We can go a lot further into this discussion, but I'll summarize my opinion as follows:
Neither having nor not having downvotes is "right". They're just different - and lead to different types of forums and discussions. I prefer the former, because in many topics that I want to discuss, they provide important feedback (both to me and others), even if you perceive that this feedback comes at a cost.
If you like, we can elaborate further, but I think it comes down to Beehaw ( & co.) and Lemmy being different platforms, which is a good thing. The world would be a very dreary place if everything was the same - and this is something that corporations are constantly pushing us towards.
All of those are lemmy, it seems like you don't understand what lemmy is? Lemmy is software, all 3 of these sites use Lemmy. Several instances of lemmy have no downvotes at all, the environment in them is better and much more enjoyable for everyone involved. Everyone that experiences this comes around to it.
Read some research on the topic, the issue is that these systems have multiple negative cumulative effects: https://arxiv.org/abs/1405.1429
The fact of the matter is that downvotes DON'T improve a community. They create feedback anxiety in positive posters that reduces their activity, while in negative posters it increases their activity and decreases the quality of their future posts. It creates the literal opposite result of what you want in a community. Positive feedback on the other hand generally has no effect on behaviour. These are objective facts.
That's actually rather interesting. It's good to see a justification of why places like Beehaw disallow downvotes. I can sort of understand how this relates to YouTube removing downvotes as well, though maybe this shouldn't be applied to videos that are a potentially more damaging medium.

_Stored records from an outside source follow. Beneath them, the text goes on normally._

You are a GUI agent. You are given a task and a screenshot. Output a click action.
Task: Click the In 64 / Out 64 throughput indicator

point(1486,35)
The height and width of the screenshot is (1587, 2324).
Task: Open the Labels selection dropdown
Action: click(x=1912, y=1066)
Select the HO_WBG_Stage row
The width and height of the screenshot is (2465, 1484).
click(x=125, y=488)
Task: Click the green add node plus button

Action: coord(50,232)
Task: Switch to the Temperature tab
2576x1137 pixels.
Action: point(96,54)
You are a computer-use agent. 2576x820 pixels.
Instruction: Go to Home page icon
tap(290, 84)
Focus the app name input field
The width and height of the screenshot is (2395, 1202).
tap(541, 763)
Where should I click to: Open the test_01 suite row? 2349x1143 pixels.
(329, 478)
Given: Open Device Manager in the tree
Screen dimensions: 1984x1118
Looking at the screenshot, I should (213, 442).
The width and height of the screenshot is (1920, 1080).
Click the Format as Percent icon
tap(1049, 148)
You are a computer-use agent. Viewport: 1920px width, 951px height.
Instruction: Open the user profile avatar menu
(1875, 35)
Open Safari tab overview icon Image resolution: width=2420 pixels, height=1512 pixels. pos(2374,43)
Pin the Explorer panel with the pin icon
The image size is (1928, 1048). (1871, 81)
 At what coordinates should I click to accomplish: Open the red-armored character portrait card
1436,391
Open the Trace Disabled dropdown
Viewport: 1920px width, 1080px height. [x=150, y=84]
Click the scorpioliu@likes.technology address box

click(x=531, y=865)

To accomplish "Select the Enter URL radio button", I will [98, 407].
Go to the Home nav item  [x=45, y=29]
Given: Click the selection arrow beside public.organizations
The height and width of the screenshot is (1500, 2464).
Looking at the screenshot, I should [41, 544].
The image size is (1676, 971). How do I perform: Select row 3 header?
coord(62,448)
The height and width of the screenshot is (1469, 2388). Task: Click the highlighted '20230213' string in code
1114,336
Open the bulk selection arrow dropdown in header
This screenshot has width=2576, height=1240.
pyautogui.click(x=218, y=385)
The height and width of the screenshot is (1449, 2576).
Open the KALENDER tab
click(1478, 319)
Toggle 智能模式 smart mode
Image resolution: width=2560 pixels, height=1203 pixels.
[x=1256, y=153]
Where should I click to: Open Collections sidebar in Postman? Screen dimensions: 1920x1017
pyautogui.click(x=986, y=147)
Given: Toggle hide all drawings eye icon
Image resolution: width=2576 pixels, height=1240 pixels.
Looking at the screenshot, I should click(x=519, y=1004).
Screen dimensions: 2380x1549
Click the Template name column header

Youtube likely has never used downvotes as any sort of metric for algorithm so their removal of them is entirely about user behaviour, based on research like this. Their algorithm work will be pretty much 100% derived from what keeps people watching the most and longest and what keeps the ad clickers clicking ads. They will be completely zoned in on total activity and profit. Not quality. This is unfortunately also why outrage content and debatebro reaction drama is all the boom regardless of its obvious harm socially.
Why would you think they give a shit about this? New account New instance boom.